YOUR INSTRUCTIONS >> Within the records below, reproduce without change the lines from the line that has "Expand the CAN tree node" through the line that has "You are a computer-use agent. This", and only those.

[Collected data]
___

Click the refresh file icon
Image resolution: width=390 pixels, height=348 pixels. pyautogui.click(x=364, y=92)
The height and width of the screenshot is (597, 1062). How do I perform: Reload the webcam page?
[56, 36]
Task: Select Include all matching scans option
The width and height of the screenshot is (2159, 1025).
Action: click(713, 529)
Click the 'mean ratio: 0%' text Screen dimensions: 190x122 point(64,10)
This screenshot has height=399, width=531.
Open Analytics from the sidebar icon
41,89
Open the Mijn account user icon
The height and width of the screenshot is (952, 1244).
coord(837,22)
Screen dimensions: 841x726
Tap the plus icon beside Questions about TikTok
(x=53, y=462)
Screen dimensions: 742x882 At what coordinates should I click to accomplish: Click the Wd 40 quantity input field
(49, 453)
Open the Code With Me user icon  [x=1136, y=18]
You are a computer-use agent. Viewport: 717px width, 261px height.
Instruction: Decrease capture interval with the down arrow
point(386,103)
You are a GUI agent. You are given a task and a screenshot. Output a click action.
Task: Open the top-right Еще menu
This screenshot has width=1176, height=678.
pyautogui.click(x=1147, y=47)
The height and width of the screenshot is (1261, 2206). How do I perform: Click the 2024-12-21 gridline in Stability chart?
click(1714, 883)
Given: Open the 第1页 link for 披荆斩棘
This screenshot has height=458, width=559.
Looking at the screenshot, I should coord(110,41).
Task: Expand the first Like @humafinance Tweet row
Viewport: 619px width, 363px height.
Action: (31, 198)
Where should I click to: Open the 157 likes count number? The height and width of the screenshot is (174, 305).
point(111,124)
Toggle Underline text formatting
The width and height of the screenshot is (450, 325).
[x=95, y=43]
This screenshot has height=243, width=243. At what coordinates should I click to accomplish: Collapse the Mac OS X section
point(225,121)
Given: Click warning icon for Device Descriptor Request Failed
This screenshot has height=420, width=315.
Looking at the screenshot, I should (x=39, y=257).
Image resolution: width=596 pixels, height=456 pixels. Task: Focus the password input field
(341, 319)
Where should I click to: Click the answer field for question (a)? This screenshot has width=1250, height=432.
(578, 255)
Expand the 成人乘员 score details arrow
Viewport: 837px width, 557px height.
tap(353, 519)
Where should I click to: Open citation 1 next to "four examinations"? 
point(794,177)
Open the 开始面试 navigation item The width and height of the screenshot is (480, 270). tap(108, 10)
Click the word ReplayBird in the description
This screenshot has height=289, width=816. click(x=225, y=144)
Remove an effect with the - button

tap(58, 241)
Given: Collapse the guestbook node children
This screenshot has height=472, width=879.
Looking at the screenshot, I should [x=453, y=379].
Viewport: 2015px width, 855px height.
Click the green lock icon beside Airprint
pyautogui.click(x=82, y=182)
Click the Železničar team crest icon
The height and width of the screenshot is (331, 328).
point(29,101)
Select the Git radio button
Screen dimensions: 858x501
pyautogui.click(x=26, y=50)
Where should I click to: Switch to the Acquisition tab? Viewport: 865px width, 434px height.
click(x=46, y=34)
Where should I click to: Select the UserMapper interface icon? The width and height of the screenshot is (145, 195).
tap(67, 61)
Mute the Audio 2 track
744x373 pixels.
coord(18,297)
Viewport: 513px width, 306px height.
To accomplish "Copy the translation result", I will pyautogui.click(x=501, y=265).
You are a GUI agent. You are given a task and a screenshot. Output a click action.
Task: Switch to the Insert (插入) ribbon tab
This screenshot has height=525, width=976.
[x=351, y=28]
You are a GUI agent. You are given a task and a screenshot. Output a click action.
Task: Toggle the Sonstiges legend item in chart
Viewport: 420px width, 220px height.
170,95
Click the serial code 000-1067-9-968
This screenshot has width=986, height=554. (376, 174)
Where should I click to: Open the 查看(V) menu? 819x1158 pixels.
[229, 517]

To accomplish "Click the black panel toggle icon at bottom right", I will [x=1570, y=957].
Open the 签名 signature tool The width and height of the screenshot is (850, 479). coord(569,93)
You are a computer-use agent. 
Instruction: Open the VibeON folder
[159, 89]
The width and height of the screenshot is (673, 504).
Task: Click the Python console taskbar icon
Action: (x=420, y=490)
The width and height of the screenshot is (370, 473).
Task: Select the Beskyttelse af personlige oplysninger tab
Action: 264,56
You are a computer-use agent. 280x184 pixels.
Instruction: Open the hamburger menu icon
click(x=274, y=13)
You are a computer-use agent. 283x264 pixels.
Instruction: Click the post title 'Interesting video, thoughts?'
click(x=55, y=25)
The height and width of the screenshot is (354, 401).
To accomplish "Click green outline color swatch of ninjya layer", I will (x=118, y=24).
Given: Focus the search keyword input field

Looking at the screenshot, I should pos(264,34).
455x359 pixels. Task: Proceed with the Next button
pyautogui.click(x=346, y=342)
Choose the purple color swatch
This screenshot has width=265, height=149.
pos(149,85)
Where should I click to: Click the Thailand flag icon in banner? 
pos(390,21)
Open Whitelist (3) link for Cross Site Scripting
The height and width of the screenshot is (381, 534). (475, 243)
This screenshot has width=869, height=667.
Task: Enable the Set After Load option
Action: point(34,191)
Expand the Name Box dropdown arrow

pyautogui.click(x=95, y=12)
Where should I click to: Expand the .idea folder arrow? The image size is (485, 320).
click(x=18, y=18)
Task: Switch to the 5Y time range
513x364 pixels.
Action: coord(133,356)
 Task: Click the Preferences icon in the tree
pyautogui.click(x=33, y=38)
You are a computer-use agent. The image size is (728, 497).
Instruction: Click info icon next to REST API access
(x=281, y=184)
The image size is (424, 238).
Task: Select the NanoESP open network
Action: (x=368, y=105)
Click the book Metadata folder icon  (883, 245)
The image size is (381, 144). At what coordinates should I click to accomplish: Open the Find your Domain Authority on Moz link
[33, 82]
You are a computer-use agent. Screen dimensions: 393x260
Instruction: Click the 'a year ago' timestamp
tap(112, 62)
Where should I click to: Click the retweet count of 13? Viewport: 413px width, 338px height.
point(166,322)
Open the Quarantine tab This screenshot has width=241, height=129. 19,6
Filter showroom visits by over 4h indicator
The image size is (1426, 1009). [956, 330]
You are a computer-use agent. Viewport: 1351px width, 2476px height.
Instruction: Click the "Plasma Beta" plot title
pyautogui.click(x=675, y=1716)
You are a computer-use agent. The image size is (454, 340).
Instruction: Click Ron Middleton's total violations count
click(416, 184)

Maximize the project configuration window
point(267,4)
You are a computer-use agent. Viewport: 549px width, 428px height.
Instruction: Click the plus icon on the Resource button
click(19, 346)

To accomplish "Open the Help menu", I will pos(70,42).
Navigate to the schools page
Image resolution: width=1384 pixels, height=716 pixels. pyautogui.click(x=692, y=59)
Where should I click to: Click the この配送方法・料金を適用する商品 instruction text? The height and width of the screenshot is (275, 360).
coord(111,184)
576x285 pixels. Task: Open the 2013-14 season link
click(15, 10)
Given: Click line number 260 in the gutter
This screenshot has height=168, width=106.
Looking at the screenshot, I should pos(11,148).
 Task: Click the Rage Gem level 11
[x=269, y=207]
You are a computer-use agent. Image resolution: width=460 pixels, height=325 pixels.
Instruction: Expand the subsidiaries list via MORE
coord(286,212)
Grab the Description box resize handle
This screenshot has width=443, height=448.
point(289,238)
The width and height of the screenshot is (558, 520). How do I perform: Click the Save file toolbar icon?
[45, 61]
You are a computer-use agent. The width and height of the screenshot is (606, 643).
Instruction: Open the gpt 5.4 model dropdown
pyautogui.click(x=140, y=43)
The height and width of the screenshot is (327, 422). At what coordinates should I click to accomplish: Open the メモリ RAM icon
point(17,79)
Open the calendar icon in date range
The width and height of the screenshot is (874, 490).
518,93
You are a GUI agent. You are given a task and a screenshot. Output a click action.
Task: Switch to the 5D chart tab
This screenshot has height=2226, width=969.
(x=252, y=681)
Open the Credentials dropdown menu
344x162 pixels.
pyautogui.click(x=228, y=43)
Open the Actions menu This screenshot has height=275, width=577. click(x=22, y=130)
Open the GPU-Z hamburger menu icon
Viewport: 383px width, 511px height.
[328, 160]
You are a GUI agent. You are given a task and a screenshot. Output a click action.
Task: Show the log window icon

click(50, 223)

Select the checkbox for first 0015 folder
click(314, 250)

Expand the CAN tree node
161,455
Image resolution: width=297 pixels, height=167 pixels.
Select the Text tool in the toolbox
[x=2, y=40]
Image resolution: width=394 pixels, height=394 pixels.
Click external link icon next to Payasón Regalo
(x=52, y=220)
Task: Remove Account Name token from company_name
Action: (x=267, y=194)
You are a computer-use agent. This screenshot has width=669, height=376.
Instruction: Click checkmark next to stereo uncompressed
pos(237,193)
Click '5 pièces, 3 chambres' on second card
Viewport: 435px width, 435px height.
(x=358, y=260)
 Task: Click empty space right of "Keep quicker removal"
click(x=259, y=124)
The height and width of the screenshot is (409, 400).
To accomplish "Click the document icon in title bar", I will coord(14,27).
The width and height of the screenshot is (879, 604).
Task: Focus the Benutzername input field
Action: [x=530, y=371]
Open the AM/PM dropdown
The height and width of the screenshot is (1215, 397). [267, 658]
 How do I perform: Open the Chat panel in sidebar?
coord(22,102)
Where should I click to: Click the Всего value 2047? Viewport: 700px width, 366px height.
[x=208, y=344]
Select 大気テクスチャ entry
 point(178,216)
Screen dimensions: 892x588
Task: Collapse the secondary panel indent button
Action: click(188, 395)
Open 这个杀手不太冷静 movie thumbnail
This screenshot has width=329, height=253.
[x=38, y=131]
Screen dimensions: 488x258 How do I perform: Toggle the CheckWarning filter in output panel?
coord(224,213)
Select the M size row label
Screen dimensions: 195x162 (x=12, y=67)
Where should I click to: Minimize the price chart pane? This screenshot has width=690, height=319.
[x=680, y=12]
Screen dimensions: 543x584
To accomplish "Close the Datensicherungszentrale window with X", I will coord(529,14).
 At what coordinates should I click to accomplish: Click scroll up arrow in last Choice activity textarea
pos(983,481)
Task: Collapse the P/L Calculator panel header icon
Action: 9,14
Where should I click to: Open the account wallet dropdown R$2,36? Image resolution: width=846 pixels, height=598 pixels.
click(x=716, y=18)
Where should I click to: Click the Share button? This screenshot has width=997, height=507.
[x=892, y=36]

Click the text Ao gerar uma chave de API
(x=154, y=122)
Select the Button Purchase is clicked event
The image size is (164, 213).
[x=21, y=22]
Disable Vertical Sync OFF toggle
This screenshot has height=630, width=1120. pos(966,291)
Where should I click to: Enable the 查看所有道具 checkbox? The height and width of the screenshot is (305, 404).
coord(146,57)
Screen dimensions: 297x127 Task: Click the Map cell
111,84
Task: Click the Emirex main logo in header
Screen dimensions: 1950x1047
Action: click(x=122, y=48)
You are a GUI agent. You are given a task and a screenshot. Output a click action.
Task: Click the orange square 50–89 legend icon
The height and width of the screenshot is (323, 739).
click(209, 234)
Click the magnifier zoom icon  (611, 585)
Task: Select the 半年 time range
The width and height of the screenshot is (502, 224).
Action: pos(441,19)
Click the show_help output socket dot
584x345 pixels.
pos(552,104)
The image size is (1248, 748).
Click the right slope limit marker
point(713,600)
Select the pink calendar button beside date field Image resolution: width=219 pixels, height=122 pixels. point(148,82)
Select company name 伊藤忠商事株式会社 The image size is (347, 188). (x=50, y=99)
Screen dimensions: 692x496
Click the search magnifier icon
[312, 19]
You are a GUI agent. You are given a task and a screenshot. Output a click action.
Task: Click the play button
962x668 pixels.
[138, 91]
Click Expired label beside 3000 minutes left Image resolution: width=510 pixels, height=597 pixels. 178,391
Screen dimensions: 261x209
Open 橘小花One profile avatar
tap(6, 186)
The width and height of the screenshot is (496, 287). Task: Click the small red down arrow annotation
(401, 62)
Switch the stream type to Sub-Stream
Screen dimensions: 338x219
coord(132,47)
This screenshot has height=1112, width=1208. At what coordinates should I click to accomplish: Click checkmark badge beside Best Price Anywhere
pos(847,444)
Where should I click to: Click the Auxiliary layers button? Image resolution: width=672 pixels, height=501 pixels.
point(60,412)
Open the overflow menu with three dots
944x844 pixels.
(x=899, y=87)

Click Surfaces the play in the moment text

___

ANSWER TO THIS TASK >>
Expand the CAN tree node
161,455
Image resolution: width=297 pixels, height=167 pixels.
Select the Text tool in the toolbox
[x=2, y=40]
Image resolution: width=394 pixels, height=394 pixels.
Click external link icon next to Payasón Regalo
(x=52, y=220)
Task: Remove Account Name token from company_name
Action: (x=267, y=194)
You are a computer-use agent. This screenshot has width=669, height=376.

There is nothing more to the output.